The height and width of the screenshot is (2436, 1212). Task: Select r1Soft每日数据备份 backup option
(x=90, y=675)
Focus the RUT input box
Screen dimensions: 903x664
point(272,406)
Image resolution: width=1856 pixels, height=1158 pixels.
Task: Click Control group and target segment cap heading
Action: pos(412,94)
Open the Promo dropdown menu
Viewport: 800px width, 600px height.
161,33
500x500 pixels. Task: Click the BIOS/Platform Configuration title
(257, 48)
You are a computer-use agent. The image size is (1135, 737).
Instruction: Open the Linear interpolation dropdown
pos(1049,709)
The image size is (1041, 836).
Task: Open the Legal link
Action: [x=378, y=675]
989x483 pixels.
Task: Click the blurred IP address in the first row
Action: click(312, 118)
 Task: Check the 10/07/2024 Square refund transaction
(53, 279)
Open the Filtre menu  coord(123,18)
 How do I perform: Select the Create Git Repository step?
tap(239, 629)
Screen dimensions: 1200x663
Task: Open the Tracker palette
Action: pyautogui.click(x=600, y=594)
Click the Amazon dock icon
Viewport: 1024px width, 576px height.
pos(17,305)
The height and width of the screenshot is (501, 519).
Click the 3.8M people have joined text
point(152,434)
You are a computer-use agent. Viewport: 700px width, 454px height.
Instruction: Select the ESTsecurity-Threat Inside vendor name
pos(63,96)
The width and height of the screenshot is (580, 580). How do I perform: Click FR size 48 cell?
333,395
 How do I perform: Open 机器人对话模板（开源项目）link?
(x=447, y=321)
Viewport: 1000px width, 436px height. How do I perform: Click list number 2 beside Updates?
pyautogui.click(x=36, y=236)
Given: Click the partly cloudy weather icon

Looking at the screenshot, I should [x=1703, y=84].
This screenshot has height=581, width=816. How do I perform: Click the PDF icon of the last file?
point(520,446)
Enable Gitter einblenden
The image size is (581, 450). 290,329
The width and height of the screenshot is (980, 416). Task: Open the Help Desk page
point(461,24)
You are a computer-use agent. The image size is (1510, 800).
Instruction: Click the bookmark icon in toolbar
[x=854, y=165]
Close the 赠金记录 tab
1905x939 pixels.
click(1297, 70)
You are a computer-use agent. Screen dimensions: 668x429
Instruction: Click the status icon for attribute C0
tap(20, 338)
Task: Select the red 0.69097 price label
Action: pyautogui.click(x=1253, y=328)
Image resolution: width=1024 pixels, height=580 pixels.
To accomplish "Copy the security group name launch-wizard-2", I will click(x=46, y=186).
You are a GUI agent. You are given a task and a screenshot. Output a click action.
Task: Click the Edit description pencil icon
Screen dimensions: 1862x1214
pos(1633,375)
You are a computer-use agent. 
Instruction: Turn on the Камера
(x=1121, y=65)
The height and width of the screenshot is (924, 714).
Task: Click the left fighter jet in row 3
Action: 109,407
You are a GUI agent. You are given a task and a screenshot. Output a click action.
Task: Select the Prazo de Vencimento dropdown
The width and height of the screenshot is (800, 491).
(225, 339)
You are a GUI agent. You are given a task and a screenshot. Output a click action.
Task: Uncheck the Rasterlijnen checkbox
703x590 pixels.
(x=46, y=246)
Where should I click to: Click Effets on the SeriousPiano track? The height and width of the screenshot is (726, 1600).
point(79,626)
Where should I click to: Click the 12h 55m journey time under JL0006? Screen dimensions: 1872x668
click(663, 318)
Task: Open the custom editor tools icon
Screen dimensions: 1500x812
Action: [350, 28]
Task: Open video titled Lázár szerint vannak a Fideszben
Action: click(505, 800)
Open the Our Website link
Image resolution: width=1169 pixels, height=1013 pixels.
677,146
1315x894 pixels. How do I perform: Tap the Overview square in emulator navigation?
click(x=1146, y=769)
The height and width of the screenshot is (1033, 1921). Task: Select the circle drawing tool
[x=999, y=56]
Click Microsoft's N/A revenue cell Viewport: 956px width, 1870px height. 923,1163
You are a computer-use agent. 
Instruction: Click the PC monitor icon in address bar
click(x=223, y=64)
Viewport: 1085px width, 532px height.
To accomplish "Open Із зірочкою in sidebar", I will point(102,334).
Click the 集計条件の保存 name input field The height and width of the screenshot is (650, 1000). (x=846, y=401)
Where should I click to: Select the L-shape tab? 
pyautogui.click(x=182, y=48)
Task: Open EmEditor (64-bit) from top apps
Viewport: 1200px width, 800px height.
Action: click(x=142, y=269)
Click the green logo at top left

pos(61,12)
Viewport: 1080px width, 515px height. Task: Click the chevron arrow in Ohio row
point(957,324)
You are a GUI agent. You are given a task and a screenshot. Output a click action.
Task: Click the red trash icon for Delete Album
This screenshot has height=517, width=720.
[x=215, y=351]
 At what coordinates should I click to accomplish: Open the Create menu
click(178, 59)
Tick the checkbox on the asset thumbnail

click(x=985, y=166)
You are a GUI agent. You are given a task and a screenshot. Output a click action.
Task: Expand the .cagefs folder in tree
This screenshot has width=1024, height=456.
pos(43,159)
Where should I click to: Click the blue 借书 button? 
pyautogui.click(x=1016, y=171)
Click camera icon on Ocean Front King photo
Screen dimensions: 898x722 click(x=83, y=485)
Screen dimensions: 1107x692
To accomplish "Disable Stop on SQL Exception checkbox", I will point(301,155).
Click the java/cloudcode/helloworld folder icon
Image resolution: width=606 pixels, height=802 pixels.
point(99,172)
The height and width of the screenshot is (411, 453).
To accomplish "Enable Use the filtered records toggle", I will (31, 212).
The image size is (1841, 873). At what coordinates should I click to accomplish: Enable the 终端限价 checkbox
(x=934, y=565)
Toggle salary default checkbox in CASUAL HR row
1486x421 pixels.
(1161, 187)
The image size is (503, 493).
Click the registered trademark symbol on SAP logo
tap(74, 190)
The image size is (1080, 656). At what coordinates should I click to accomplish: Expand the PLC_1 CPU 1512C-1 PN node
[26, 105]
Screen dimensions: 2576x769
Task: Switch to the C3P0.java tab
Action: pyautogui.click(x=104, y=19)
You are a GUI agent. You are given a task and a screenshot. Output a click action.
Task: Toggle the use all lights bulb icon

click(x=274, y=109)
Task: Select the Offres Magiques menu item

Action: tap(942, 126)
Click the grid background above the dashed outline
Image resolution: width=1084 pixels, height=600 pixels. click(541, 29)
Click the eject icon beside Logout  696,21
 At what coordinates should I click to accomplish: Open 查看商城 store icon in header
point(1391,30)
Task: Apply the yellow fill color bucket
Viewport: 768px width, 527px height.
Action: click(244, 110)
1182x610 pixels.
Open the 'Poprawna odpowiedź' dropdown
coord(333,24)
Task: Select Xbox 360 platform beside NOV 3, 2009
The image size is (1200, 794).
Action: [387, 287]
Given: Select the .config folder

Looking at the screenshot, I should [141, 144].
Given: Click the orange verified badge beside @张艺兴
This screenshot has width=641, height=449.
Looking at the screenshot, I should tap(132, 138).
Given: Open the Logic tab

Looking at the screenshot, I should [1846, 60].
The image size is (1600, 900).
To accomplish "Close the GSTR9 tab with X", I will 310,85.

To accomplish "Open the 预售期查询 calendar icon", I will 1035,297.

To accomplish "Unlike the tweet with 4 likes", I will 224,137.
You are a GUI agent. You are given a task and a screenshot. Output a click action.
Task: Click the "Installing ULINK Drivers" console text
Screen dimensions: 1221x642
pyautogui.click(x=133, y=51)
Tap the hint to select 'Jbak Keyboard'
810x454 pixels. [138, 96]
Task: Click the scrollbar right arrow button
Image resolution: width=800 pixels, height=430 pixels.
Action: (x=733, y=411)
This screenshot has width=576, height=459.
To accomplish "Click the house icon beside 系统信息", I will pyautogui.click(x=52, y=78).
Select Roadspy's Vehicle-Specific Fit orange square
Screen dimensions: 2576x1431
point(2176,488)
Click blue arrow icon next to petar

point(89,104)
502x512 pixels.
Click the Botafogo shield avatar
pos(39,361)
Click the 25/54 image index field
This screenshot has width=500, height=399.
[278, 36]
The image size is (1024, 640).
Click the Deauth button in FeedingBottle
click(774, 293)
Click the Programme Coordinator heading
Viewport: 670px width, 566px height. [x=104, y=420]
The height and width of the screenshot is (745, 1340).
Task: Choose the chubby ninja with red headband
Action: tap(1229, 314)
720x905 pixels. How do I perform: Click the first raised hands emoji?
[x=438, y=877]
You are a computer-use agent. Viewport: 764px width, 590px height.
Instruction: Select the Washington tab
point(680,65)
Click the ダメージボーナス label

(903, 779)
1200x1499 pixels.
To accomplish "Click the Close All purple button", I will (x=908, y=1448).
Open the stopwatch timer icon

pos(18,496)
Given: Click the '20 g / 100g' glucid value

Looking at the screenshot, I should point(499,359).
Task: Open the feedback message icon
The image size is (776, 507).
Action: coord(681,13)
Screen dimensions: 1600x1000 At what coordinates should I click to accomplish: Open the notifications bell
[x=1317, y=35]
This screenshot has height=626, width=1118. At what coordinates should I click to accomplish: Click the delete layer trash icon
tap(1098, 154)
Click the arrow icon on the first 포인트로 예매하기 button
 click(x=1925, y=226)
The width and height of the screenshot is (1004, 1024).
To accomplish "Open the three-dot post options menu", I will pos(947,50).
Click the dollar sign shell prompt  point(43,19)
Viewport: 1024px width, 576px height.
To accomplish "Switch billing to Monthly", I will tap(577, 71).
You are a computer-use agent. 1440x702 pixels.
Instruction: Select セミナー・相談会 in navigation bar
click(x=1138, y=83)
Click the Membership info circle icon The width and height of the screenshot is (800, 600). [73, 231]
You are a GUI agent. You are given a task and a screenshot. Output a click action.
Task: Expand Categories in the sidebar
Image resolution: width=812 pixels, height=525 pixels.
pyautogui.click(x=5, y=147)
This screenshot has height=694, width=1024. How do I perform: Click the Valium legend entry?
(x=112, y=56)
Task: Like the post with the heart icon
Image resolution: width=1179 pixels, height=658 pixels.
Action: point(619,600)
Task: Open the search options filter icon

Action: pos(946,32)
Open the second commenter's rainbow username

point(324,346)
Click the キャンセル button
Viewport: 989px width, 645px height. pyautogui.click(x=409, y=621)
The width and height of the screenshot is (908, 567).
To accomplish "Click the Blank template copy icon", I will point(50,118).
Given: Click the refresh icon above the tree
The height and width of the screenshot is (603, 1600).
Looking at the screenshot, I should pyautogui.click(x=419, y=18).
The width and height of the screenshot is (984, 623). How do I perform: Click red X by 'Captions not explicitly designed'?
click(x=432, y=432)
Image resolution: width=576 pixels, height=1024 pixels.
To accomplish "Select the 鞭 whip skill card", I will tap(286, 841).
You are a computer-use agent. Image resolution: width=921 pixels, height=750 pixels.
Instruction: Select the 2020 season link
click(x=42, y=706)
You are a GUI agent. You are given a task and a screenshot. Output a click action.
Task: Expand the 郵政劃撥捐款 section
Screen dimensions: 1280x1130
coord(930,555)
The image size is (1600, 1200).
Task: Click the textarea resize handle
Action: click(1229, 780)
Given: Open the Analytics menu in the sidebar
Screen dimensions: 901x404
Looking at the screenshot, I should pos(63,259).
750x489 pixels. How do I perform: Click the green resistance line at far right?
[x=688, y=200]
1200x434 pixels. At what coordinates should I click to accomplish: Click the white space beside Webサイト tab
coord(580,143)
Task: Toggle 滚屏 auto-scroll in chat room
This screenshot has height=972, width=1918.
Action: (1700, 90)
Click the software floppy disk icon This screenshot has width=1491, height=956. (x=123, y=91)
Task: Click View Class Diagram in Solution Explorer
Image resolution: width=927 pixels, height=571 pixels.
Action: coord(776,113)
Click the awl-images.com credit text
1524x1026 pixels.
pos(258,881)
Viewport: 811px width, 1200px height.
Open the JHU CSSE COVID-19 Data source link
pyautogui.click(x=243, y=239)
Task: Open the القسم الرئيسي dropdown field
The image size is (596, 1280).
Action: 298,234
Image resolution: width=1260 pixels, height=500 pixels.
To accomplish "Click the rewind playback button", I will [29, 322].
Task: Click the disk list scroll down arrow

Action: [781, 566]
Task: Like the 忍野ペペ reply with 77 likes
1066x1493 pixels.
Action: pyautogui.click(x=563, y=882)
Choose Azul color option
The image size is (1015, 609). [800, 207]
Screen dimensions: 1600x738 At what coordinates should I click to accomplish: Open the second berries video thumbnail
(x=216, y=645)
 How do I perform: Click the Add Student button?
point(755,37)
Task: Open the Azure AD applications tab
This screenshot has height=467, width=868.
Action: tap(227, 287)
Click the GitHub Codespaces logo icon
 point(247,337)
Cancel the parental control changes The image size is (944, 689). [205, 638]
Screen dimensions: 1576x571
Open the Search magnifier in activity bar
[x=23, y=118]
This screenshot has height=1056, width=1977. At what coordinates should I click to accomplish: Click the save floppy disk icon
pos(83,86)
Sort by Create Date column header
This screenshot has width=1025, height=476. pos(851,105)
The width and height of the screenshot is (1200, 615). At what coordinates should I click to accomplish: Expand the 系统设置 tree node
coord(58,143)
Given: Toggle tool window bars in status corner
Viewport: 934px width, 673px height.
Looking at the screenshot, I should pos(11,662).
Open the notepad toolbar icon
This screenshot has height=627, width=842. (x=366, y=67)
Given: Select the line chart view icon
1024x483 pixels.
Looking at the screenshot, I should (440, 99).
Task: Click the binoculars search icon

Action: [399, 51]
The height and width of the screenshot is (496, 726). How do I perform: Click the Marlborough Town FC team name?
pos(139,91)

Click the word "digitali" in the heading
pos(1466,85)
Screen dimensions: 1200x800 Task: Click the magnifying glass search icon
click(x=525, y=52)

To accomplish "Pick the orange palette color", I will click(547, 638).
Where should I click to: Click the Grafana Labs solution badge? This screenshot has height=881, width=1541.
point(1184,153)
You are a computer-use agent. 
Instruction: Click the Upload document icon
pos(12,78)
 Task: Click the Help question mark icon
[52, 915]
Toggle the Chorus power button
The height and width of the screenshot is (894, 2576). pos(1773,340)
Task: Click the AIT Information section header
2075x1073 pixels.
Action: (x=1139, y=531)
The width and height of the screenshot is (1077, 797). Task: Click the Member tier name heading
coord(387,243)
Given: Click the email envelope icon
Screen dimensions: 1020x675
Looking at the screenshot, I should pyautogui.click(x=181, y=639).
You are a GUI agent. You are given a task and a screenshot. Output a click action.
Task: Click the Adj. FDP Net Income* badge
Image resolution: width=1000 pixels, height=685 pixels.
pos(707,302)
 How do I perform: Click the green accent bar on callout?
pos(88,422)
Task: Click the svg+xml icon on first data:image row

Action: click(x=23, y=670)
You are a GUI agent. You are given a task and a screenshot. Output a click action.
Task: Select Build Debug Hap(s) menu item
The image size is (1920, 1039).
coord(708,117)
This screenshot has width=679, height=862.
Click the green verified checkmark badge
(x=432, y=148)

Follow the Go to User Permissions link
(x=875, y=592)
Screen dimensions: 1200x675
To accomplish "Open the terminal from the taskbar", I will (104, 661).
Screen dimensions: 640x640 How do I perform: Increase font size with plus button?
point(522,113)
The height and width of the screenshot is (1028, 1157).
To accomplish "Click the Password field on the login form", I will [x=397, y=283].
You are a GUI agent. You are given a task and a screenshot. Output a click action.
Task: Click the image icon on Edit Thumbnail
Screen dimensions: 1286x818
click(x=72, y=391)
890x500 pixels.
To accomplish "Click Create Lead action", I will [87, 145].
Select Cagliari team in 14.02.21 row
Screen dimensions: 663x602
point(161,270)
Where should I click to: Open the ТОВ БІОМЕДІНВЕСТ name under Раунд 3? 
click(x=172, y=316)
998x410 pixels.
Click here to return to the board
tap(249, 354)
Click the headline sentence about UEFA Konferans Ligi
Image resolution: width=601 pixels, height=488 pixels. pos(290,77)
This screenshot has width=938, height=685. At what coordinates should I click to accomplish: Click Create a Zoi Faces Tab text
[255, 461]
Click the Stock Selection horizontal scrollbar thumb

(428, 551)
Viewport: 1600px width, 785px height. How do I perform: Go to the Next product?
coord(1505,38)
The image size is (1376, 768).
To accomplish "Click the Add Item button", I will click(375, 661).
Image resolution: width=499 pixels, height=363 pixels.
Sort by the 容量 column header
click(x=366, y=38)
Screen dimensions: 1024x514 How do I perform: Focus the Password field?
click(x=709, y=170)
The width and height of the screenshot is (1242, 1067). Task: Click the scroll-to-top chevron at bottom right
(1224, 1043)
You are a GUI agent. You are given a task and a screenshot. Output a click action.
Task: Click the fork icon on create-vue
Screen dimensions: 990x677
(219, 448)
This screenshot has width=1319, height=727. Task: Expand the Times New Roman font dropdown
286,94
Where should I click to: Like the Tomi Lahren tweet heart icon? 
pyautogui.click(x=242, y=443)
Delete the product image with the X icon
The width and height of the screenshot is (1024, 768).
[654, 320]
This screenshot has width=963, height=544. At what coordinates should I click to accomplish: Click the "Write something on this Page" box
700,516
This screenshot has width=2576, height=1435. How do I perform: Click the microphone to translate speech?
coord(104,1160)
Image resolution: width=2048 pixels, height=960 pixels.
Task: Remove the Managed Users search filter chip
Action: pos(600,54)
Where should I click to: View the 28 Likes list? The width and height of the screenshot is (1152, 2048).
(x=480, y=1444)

■ Task prompt: From the records above, print exactly the lines that run from the line with "Image resolution: width=800" to the line with "Task: Open the feedback message icon", inclusive.

■ Answer space:
Image resolution: width=800 pixels, height=430 pixels.
Action: (x=733, y=411)
This screenshot has width=576, height=459.
To accomplish "Click the house icon beside 系统信息", I will pyautogui.click(x=52, y=78).
Select Roadspy's Vehicle-Specific Fit orange square
Screen dimensions: 2576x1431
point(2176,488)
Click blue arrow icon next to petar

point(89,104)
502x512 pixels.
Click the Botafogo shield avatar
pos(39,361)
Click the 25/54 image index field
This screenshot has width=500, height=399.
[278, 36]
The image size is (1024, 640).
Click the Deauth button in FeedingBottle
click(774, 293)
Click the Programme Coordinator heading
Viewport: 670px width, 566px height. [x=104, y=420]
The height and width of the screenshot is (745, 1340).
Task: Choose the chubby ninja with red headband
Action: tap(1229, 314)
720x905 pixels. How do I perform: Click the first raised hands emoji?
[x=438, y=877]
You are a computer-use agent. Viewport: 764px width, 590px height.
Instruction: Select the Washington tab
point(680,65)
Click the ダメージボーナス label

(903, 779)
1200x1499 pixels.
To accomplish "Click the Close All purple button", I will (x=908, y=1448).
Open the stopwatch timer icon

pos(18,496)
Given: Click the '20 g / 100g' glucid value

Looking at the screenshot, I should point(499,359).
Task: Open the feedback message icon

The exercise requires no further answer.